Because dendritic cells (DC) induce robust T cell responses, cell-based vaccine research has focused on DCs, with cancer and HIV the diseases most often targeted. Mature DCs provide optimal immune stimulation, but immature DCs may tolerize T cells. This means that DCs need to be significantly manipulated in culture prior to in vivo use. On an individual cell basis, platelets may not induce as robust an immune response as professional antigen presenting cells, and platelets are limited by their expression of only MHC class I. But platelets may offer many other unique advantages for cell based vaccine development, including platelets are easy to isolate in large numbers and do not require extensive manipulation and differentiation. Much further study is needed to determine whether platelets can be effective in presenting Plasmodium restricted antigens for vaccine development, but our data does demonstrate the ability of platelets presenting antigen to induce T cell activation in vivo. The ‘WT platelet/OVA vaccine’ treated mice eventually developed an increasing parasite burden after about day 15 post-infection indicating that the mice were protected from the ECM phase, but the parasite eventually escapes the protection offered by the platelet vaccine. CM protection is an important therapeutic goal and these results point out the complexity of malaria immune responses and disease pathogenesis. Our data also demonstrates that although CD8+ T cells are deleterious in the late stages of ECM and drive ECM pathogenesis (51, 58, 59), an early, robust CD8 response can be protective. Although our data represents an important novel proof of principle, there is of course much work that must be done to better understand the long-term therapeutic potential of our results, and any potential adverse side effects. Because platelets are pro-inflammatory and the cellular mediator of thrombosis unintended side effects must also be given great study and consideration.

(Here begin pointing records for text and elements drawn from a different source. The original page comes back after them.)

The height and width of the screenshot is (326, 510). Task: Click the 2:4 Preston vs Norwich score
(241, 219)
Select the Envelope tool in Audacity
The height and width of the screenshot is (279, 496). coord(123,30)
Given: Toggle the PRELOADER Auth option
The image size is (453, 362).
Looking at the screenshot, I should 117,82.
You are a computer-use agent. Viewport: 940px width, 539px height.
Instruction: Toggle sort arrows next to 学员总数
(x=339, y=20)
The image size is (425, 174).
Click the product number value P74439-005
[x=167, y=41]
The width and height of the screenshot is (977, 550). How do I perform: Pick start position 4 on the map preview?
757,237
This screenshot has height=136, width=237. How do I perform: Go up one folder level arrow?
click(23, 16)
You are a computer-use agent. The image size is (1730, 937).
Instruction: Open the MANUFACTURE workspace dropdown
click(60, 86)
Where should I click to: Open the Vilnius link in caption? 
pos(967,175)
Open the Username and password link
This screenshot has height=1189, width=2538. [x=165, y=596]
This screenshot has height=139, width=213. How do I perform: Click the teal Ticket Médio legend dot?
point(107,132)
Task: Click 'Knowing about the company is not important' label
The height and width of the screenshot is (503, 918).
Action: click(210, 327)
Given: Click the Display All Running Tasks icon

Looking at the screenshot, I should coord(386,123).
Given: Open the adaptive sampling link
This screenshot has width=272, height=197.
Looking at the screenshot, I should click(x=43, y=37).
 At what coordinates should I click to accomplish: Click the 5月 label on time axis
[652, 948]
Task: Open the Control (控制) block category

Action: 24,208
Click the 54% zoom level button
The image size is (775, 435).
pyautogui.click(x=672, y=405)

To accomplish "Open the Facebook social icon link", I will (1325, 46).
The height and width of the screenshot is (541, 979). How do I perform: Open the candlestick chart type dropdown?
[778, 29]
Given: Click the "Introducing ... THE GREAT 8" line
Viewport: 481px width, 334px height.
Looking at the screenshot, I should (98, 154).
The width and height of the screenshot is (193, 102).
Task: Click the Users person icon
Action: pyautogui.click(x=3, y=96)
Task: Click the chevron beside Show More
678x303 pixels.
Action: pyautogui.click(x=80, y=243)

Platelets are dynamic cells and represent an early link between the innate and acquired immune responses in many vascular inflammatory processes, including cerebral malaria. Thrombosis and vascular inflammation represent a continuum of each other; platelet activation incites an immune response and vascular inflammation leads to platelet activation. Our data extends this important paradigm to platelet antigen presentation in the context of MHCI.
This work was supported by National Institutes of Health Grants R01HL093179, R01HL093179-02S109, and R01HL094547 to CNM. WMB is supported by National Institutes of Health Grant P01AI087586.
The authors have not financial conflicts of interest.